このコンテンツは選択した言語では利用できません。
3.82. selinux-policy
Updated selinux-policy packages that fix several bugs are now available for Red Hat Enterprise Linux 5.
The selinux-policy packages contain the rules that govern how confined processes run on the system.
Bug Fixes
- BZ#959217
- Due to missing rules in the SELinux policy, the sssd_t domain could not connect to port 464. With this update, the appropriate rules have been added to the policy and sssd_t now connects to that port as expected.
- BZ#984453
- Previously, SELinux prevented the fence_xvm agent from fencing nodes even if the fenced_can_network_connect Boolean was enabled. The SELinux policy has been modified to fix this bug and SELinux no longer blocks fence_xvm in the described scenario.
- BZ#997710
- Due to missing rules in the SELinux policy, SELinux did not allow the dovecot_deliver_t process to send the SIGNULL signal.

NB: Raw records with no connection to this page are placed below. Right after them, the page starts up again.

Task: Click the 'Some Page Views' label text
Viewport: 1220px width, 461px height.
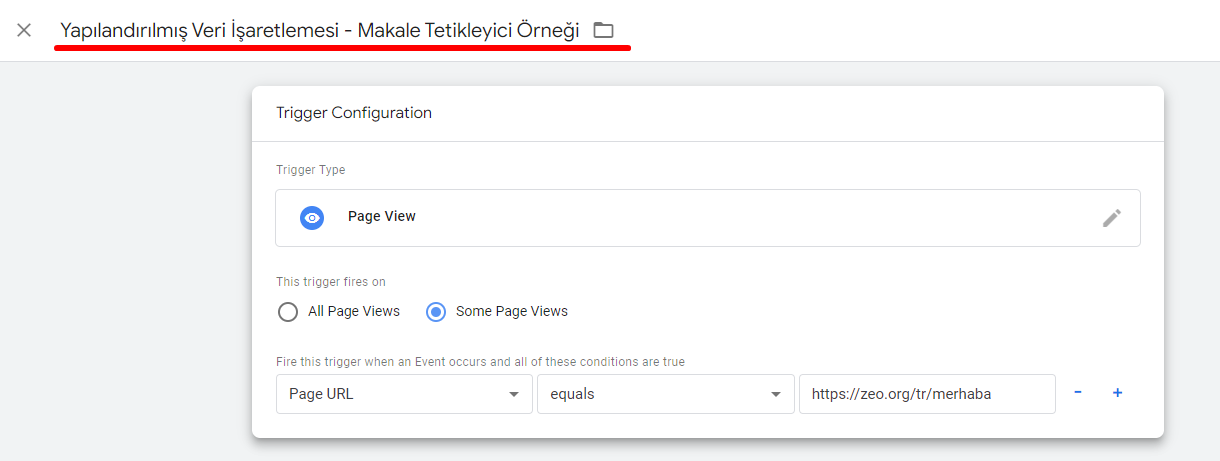Action: 512,311
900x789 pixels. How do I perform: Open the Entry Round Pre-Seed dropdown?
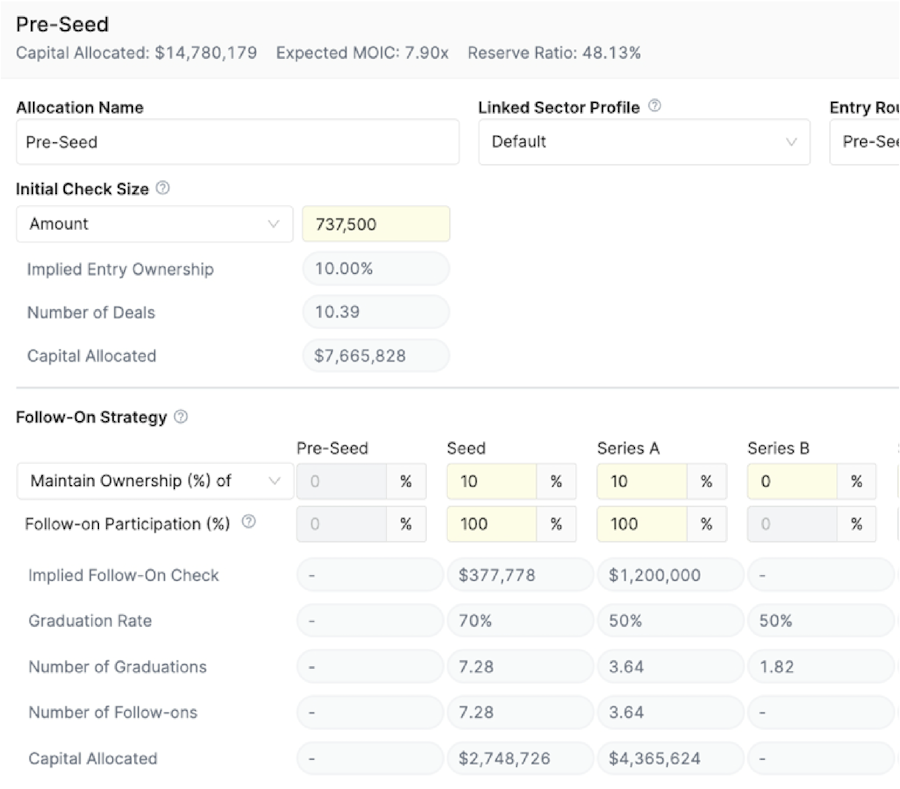click(x=864, y=142)
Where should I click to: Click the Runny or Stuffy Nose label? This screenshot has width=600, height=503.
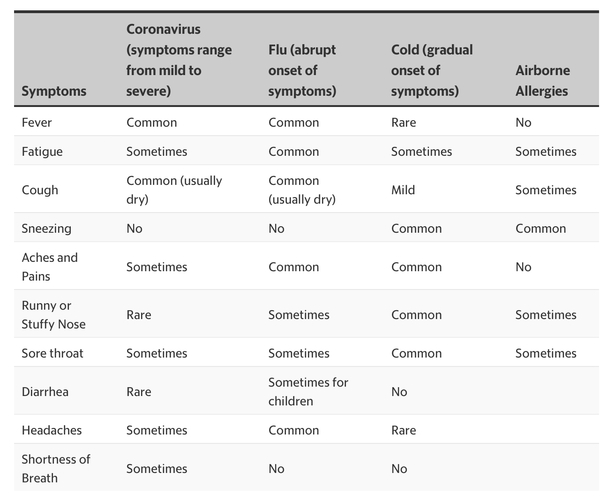coord(54,314)
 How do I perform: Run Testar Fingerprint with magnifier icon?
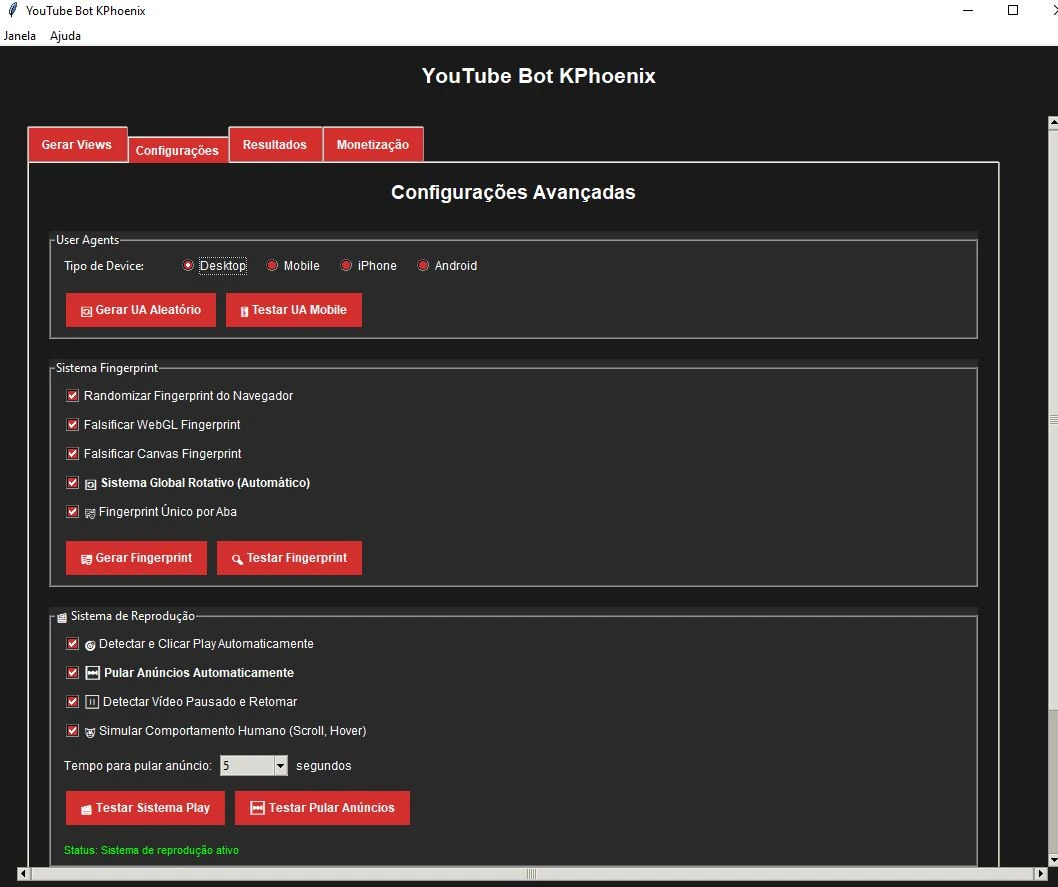(289, 558)
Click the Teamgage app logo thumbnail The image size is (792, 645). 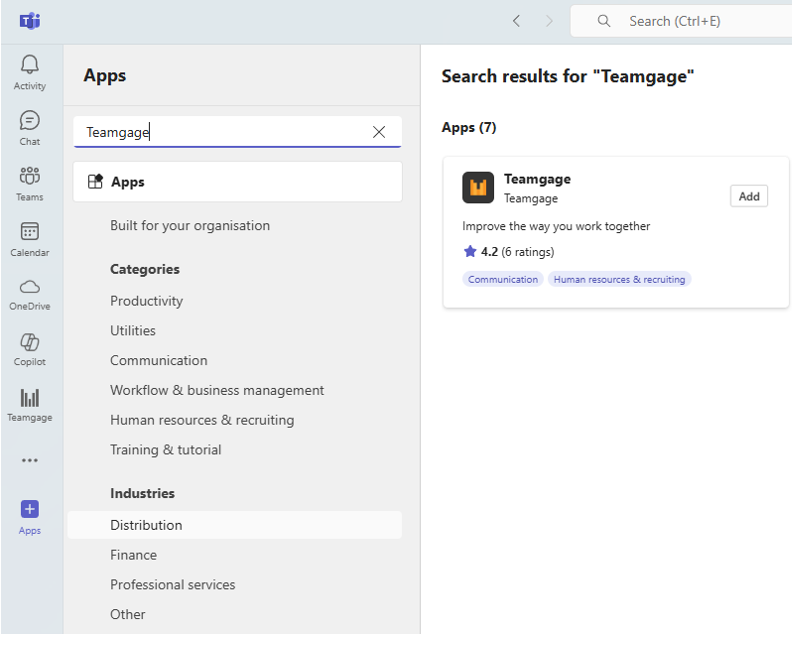tap(478, 187)
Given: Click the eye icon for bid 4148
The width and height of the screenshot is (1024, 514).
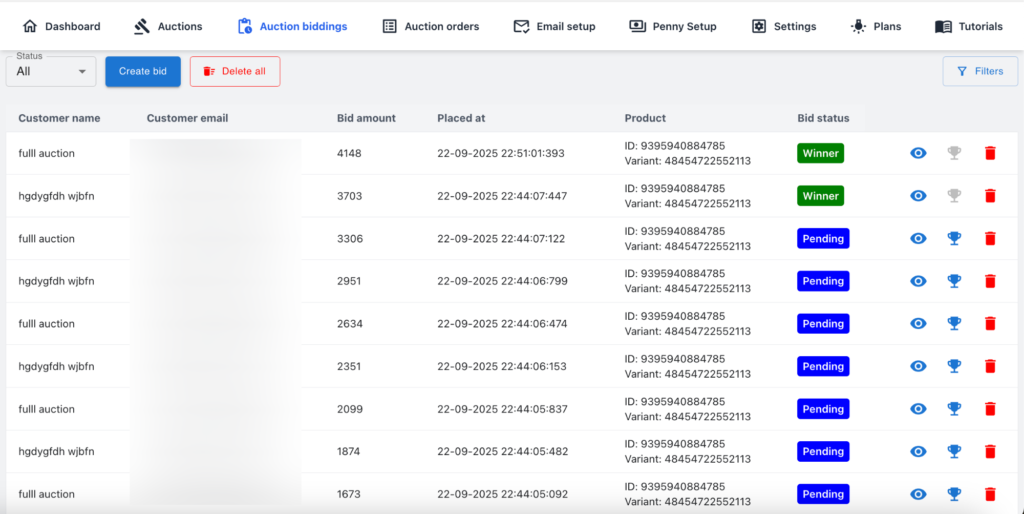Looking at the screenshot, I should tap(918, 153).
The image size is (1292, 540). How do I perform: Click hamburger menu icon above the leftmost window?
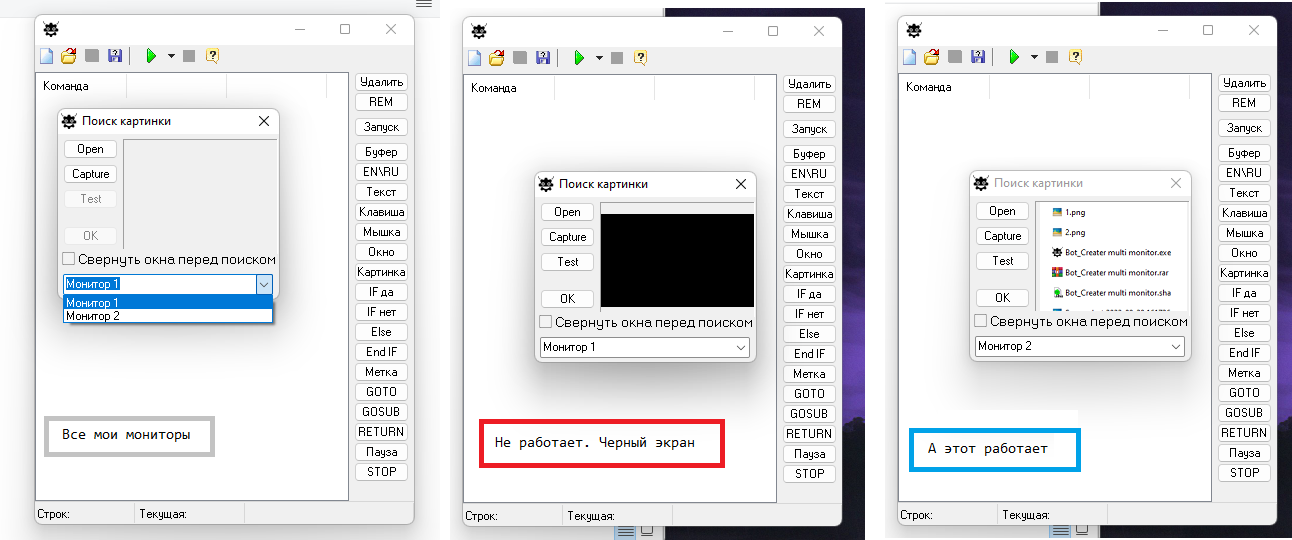pyautogui.click(x=424, y=4)
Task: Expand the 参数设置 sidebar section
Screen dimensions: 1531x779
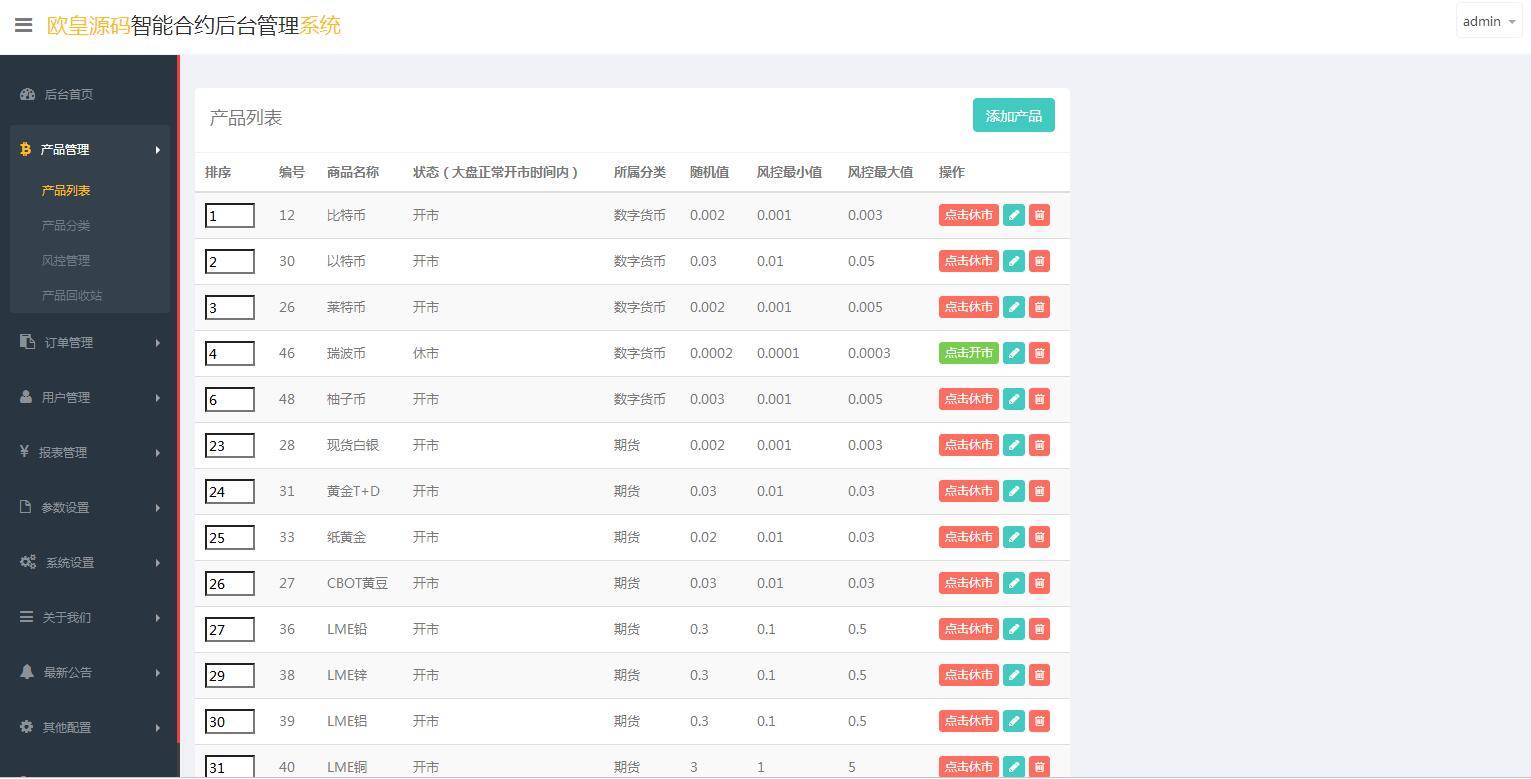Action: tap(66, 507)
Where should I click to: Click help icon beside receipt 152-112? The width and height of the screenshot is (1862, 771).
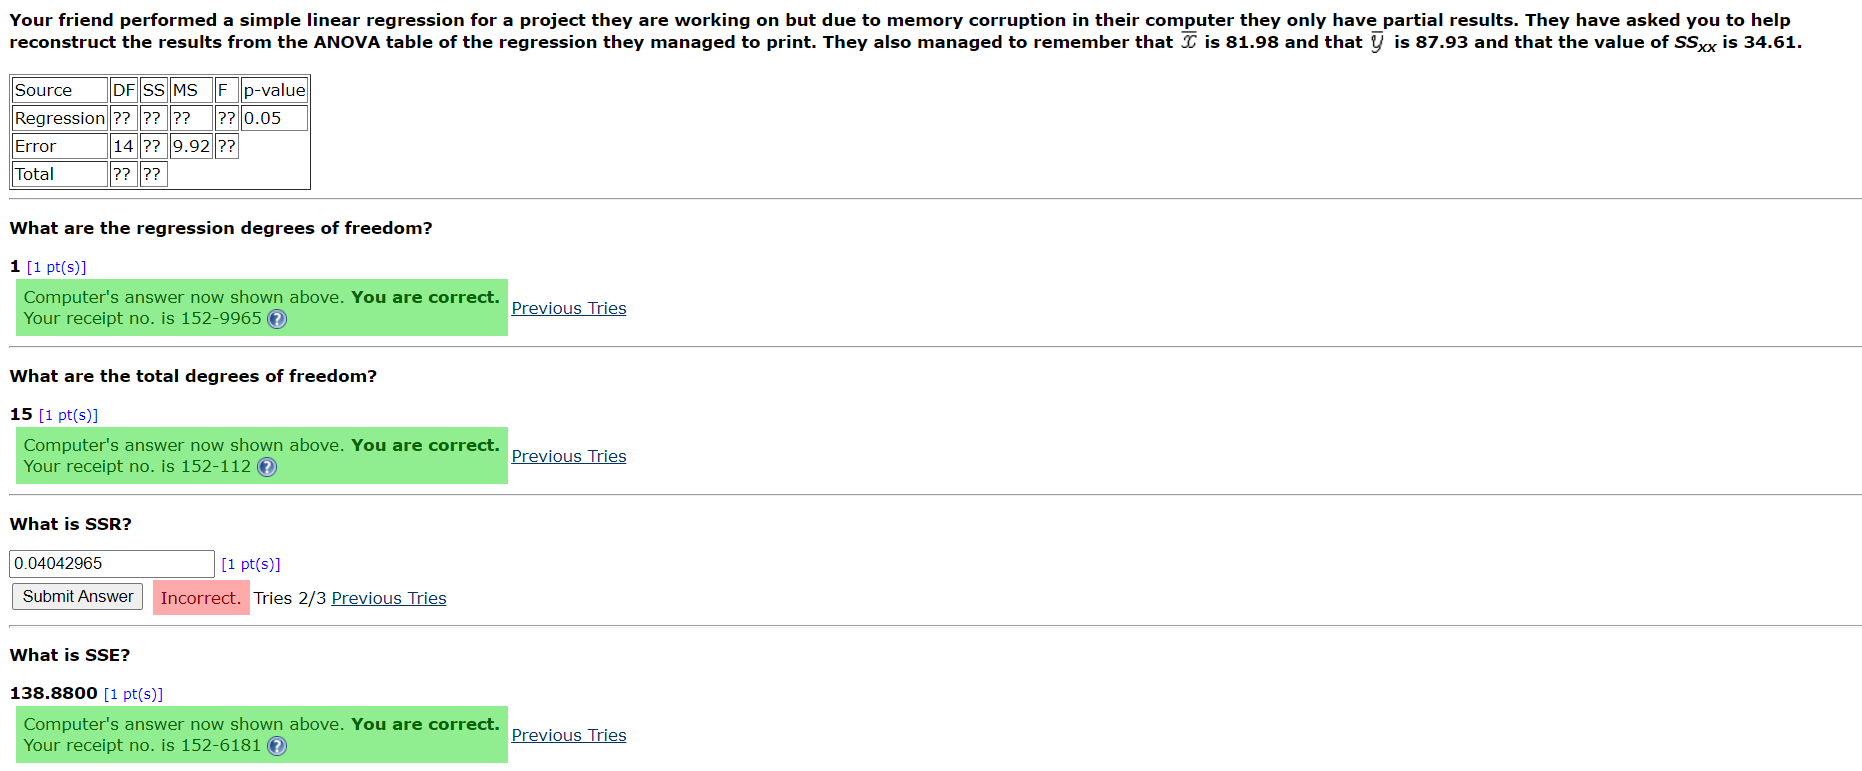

With this update, the SELinux rules have been modified accordingly and SELinux no longer prevents dovecot_deliver_t from sending SIGNULL.
- BZ#1005589
- Previously, SELinux prevented the iptables_t process from using the inotify utility to monitor file system activity. This update adds appropriate SELinux rules and iptables_t can use inotify as expected.
- BZ#1008472
- When SELinux was in enforcing mode, the glibc library was unable to update the /etc/localtime file. The SELinux policy has been modified to fix this bug and glibc can now update the file as expected.
- BZ#1053050
- Due to missing SELinux rules, the automount utility could not read symbolic links, which caused the AVC denial messages to return. With this update, the SELinux policy has been modified and SELinux no longer prevents automount from reading symbolic links.
- BZ#1078357
- Previously, the restorecon command failed to restore the SELinux context on a file located in a symbolically linked directory. The underlying source code has been modified to fix this bug and restorecon now works correctly in the described scenario.
- BZ#1083491
- Previously, the smbd daemon service was unable to connect to the nmbd service using a Unix stream socket, which caused AVC messages to be logged in the /var/log/audit/audit.log file. To fix this bug, a set of new rules has been added to the SELinux policy to allow smbd to connect to nmbd.
- BZ#1089006
- An attempt to start a clustered service with the postgres-8 resource script failed due to a bug in the SELinux policy. With this update, the policy has been modified and the service now starts as expected.
- BZ#1096891
- Due to missing rules in the SELinux policy, the radiusd daemon was unable to write to the /tmp/ directory. Consequently, when radiusd was integrated with the Kerberos network authentication system, an attempt to authenticate a user failed. This update applies a new SELinux policy module so that radiusd works correctly in the described scenario.
- BZ#1098031
- The zarafa-indexer package has been replaced with the zarafa-search package. Previously, the zarafa-search utility was not labeled with the same SELinux context as the zarafa-indexer utility. With this update, the appropriate SELinux policy rules have been modified and zarafa-search now runs in the zarafa_indexer_t domain as expected.
Users of selinux-policy are advised to upgrade to these updated packages, which fix these bugs.